Rising costs of living have redefined consumer behaviour across multiple markets in Kenya and East Africa, and manufacturing businesses are beginning to feel the heat. Tetra Pak, a leading packaging business, has seen this first-hand as its clients struggle to sustain demand while consumer purchasing power drops drastically in the face of inflation.
Tetra Pak East Africa managing director Jonathan Kinisu spoke to the Business Daily on how much inflation has impacted its packaging business and the opportunities for growth amid challenges.
How is inflation currently affecting consumption of packaged food and beverage products in Kenya?
Consumers are becoming significantly more price-sensitive. If you go to the supermarket today, a packet of juice that was previously cheaper is now substantially more expensive. The first reaction for many households is to adjust consumption.
If you used to buy two packets, you probably move to one. In some cases, consumers shift to cheaper alternatives, and in more extreme cases, they stop buying the product altogether. That is already happening in the market.
That creates pressure on manufacturers to keep products affordable while still maintaining convenience and quality. At the same time, urbanisation means packaged food and dairy products remain important because consumers no longer produce many of these things themselves.
Has that meant les business for Tetra Pak?
Fortunately no. At Tetra Pak, over 70 percent of our business comes from milk processors. As you know, milk in Kenya is not excisable and not VAT-able. Consumption of milk also tends to be rather inelastic because you know, we have a tea drinking culture as a country.
So we continue to support our customers through equipment and packaging to be able to keep their products in the market. But the question is, at what cost?
Over time, consumers will begin to look for cheaper alternatives and that’s a challenge our manufacturers will have to deal with. So, we will also have to start thinking about how to make our products available to customers at more affordable rates.
Beyond inflation, what other pressures are affecting this market?
There are multiple pressures. Taxes and changes in the cost structure of products have an impact, as does the broader cost of living. When prices rise over time, consumers adjust their behaviour gradually but consistently. We are seeing this reflected in supermarket purchasing patterns, where households are increasingly rationalising what they buy.
Let me take you back briefly. The company often references the old ‘Maziwa ya Nyayo’ school feeding programme. Does that history still matter in today’s context?
That programme was extremely impactful, not just for us as a company but for the country. If you look at what the school feeding programme achieved in the 1970s and 1980s, the effects are still visible today.
First, it improved school attendance and educational performance. I firmly believe many of the captains of industry we see today were beneficiaries of that programme.
Second, look at what it did for dairy consumption. Kenya today has among the highest per capita dairy consumption levels on the continent. We are at roughly 120 litres per person per year, and that culture was accelerated by the school feeding programme, alongside the tea-drinking culture left by the British.
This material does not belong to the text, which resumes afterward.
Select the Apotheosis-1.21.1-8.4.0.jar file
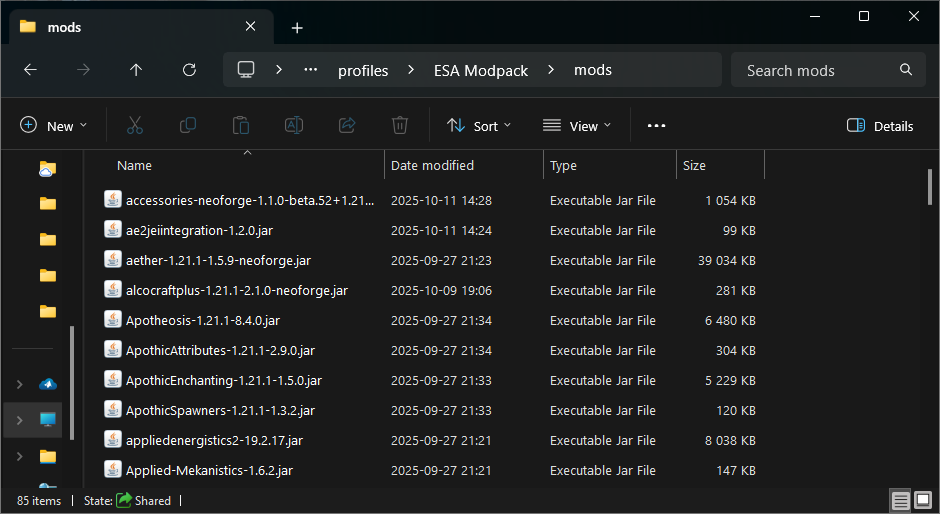940x514 pixels. click(x=203, y=320)
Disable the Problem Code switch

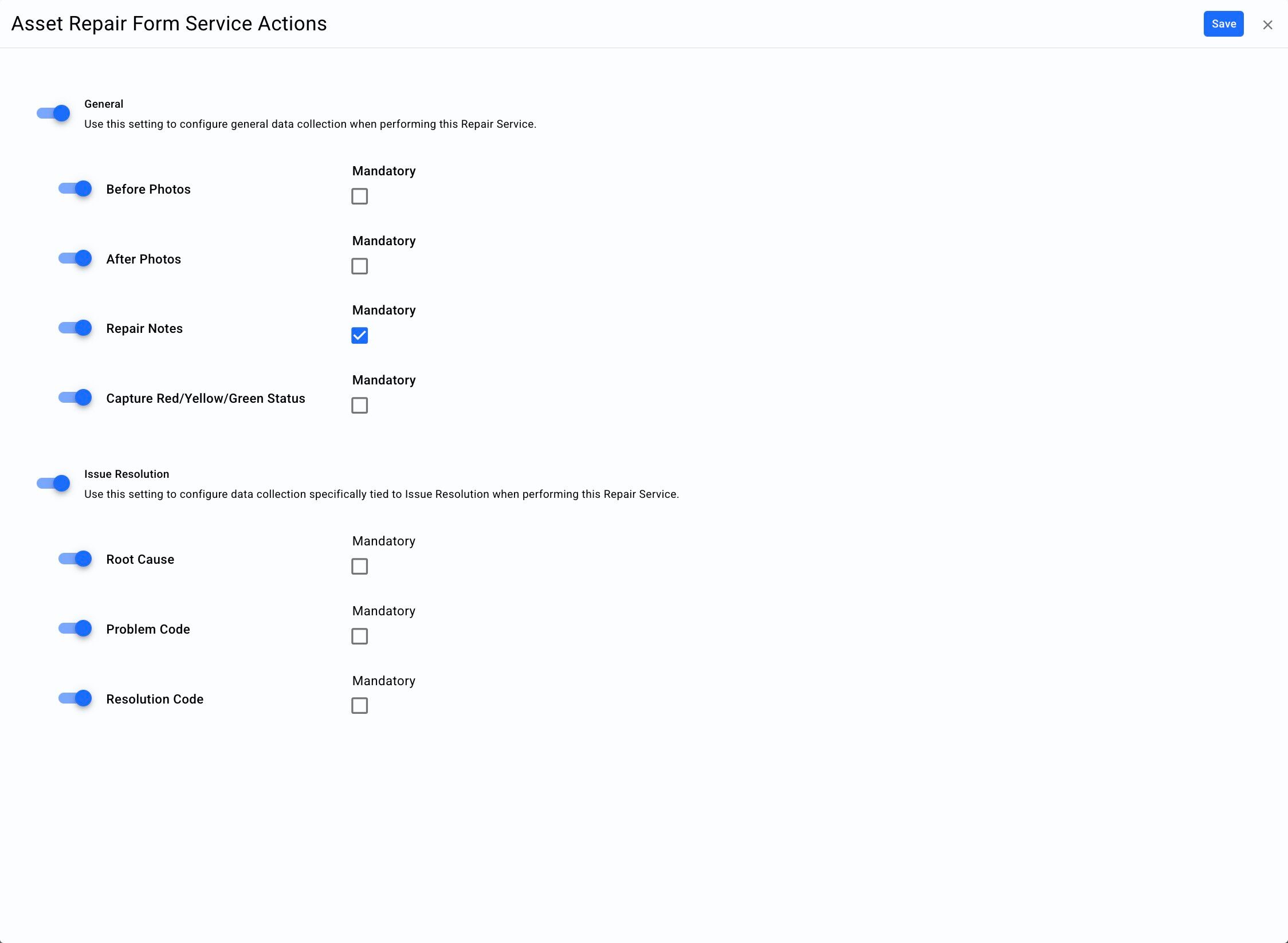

Third, it strengthened the dairy industry itself. It supported the cooperative movement and created stable demand for milk.
Those children who consumed milk then are now adult consumers of dairy products. For us, participation in a programme of that scale remains one of the most impactful things in the company’s history.
Is Tetra Pak currently involved in any efforts linked to school feeding programmes?
We have definitely expressed interest in supporting school feeding initiatives again. Globally, school feeding programmes are something we participate in extensively. In 2025 alone, around the world, roughly 68 million children received portions of school feeding in Tetra Pak packaging.
Locally, however, the context is different because the programme is now decentralised. We no longer have one national school feeding platform. Different counties are running their own independent programmes.
We have seen programmes in places like Makueni, Kiambu and Uasin Gishu. We have also had discussions with other counties and stakeholders.
But the efforts are fragmented. It would be far more effective if there was a coordinated national framework.
The company has also recently backed use of recyclable carton in affordable housing, how viable is that?
Yes, you can build low-cost housing structures using ecoboards developed from recycled beverage cartons. The products are waterproof, termite-resistant and fire-resistant.
In more advanced markets such as South Africa, recycled cartons are already being used to produce roofing sheets similar to mabati. The polymer and aluminium components can also be separated and turned into plastic products such as crates and chairs.
The materials are already available commercially. If somebody wanted to build a small house using ecoboards, it is possible. The challenge at the moment is scale. We need more waste collection so that enough ecoboards can be produced consistently.
Tetra Pak’s recycling rate in Kenya is still relatively low, around 10 percent. Why is that?
Recycling is a journey. No market recycles 100 percent of post-consumer waste.
The biggest issue is the economics of waste. Waste pickers need incentives. If collecting plastic earns more money than collecting carton waste, naturally they will prioritise plastic.
There are also costs involved in transportation, aggregation and cleaning. Recyclers do not want dirty waste.